0. [Set up env variables and map drives](#head-0)
1. [Installing the TAO Launcher](#head-1)
2. [Prepare dataset and pre-trained model](#head-2) <br>
     2.1 [Download the dataset](#head-2-1)<br>
     2.2 [Verify the downloaded dataset](#head-2-2)<br>
     2.3 [Data preprocessing](#head-2-3)<br>
     2.4 [Download pretrained model](#head-2-4)
3. [Provide training specification](#head-3)
4. [Run TAO training](#head-4)
5. [Evaluate trained models](#head-5)
6. [Prune trained models](#head-6)
7. [Retrain pruned models](#head-7)
8. [Testing the model](#head-8)
9. [Inferences](#head-9)
10. [Export and Deploy!](#head-10)

## 0. Set up env variables and map drives <a class="anchor" id="head-0"></a>
When using the purpose-built pretrained models from NGC, please make sure to set the `$KEY` environment variable to the key as mentioned in the model overview. Failing to do so, can lead to errors when trying to load them as pretrained models.
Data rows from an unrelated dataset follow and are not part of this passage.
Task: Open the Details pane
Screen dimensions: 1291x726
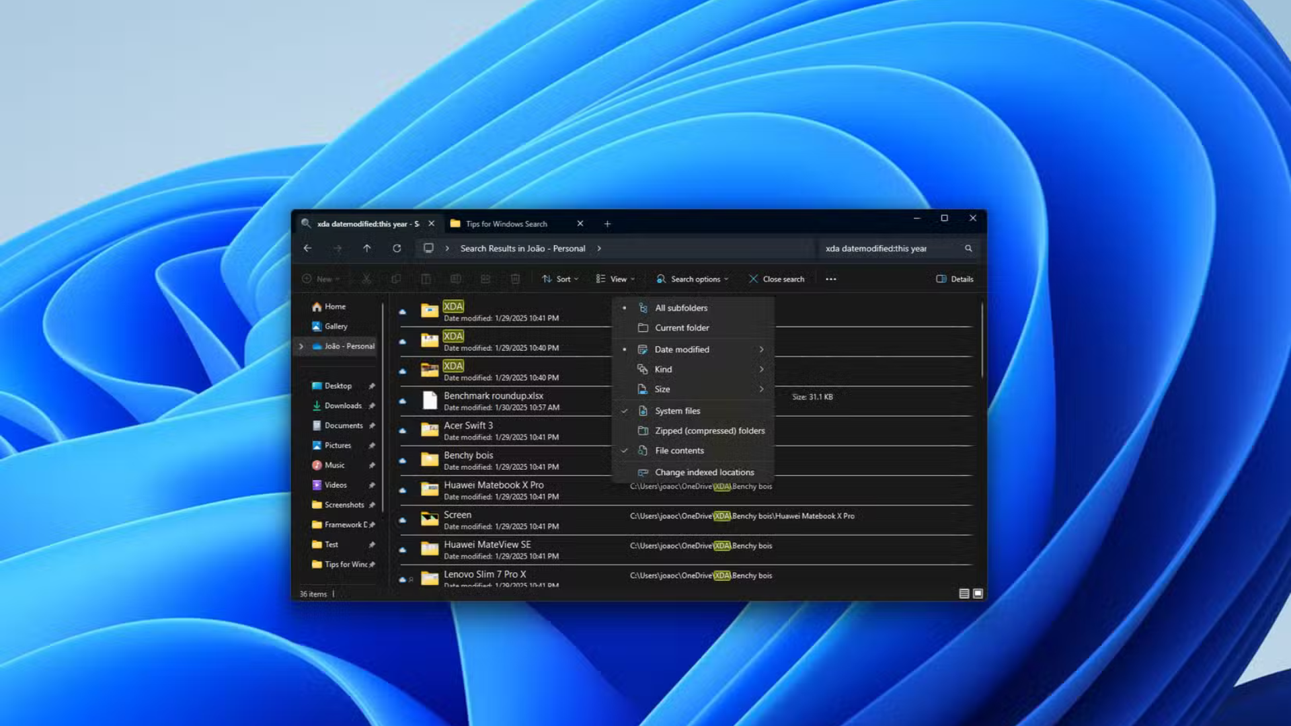Action: click(x=954, y=278)
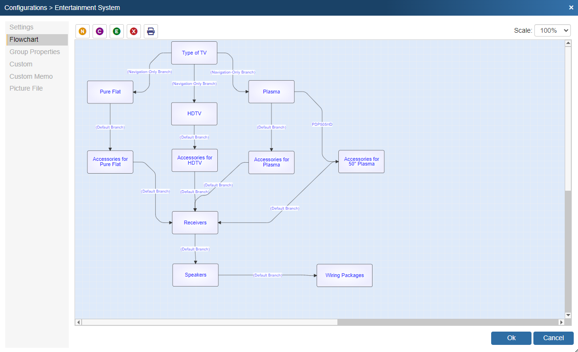The height and width of the screenshot is (352, 578).
Task: Click the orange N toolbar icon
Action: pos(83,31)
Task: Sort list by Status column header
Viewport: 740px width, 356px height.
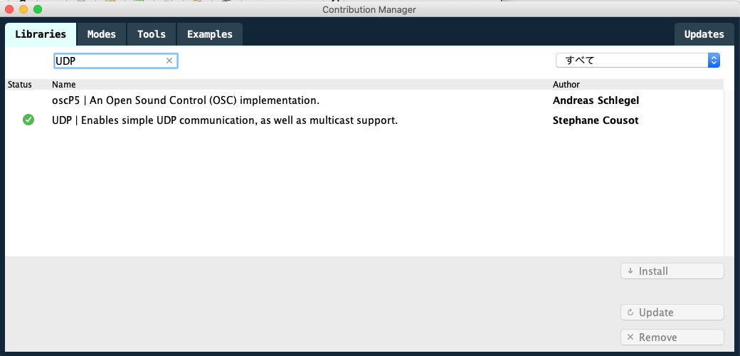Action: (x=20, y=85)

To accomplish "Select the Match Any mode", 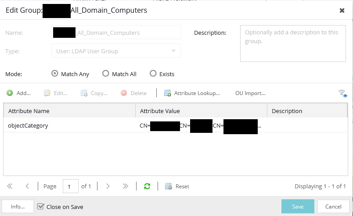I will 55,74.
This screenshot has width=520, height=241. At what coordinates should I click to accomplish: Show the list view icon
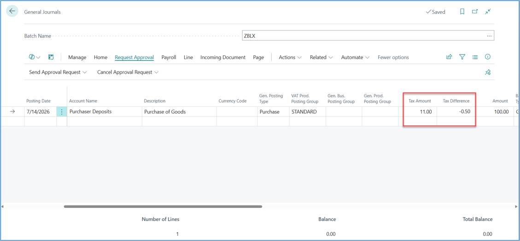[x=475, y=57]
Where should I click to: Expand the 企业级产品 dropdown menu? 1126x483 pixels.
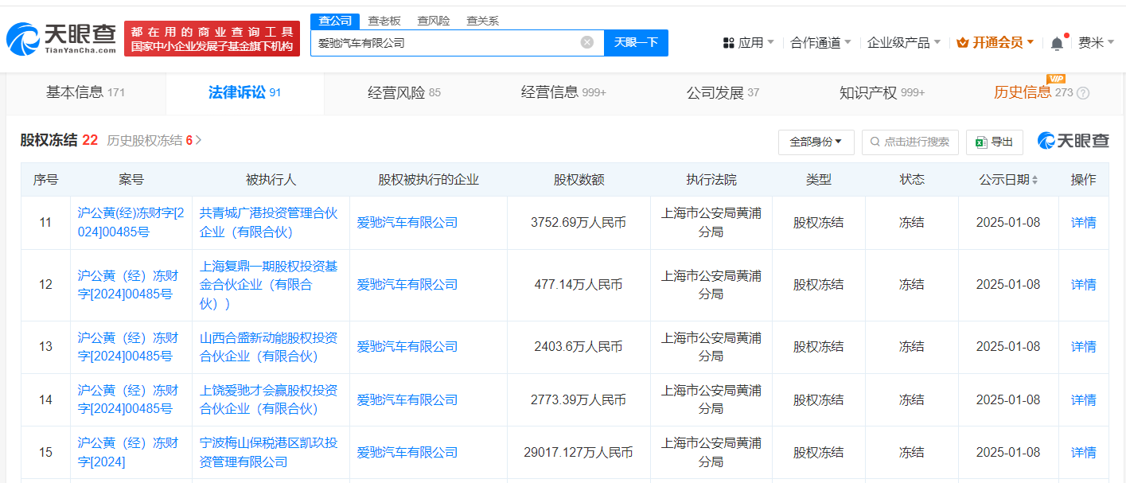point(903,43)
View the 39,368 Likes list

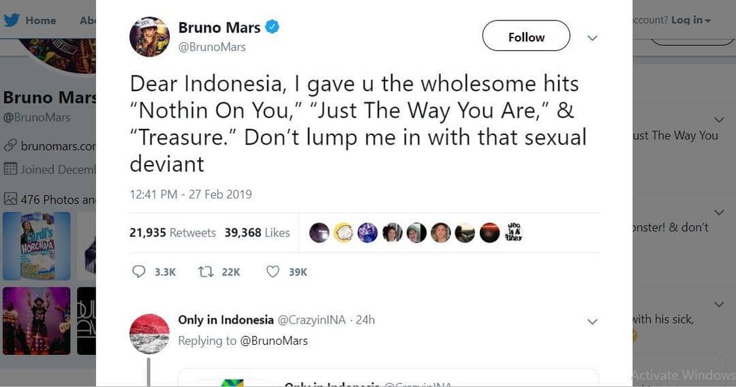tap(257, 232)
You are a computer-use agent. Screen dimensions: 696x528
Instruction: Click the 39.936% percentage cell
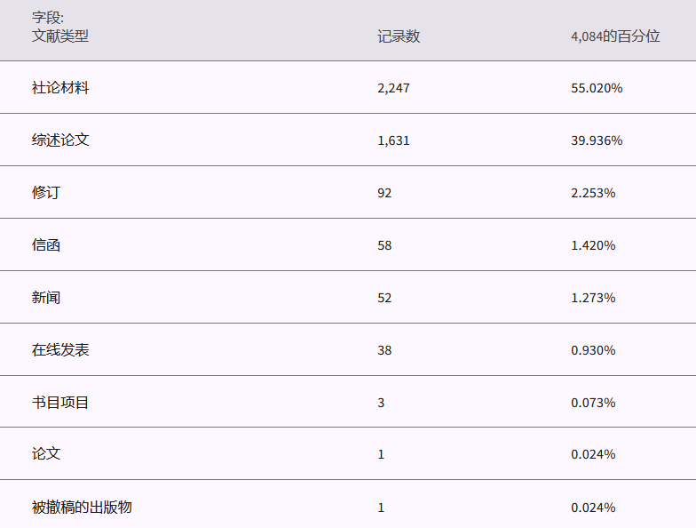(x=597, y=140)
The following notebook requires the user to set an env variable called the `$LOCAL_PROJECT_DIR` as the path to the users workspace. Please note that the dataset to run this notebook is expected to reside in the `$LOCAL_PROJECT_DIR/data`, while the TAO experiment generated collaterals will be output to `$LOCAL_PROJECT_DIR/classification`. More information on how to set up the dataset and the supported steps in the TAO workflow are provided in the subsequent cells.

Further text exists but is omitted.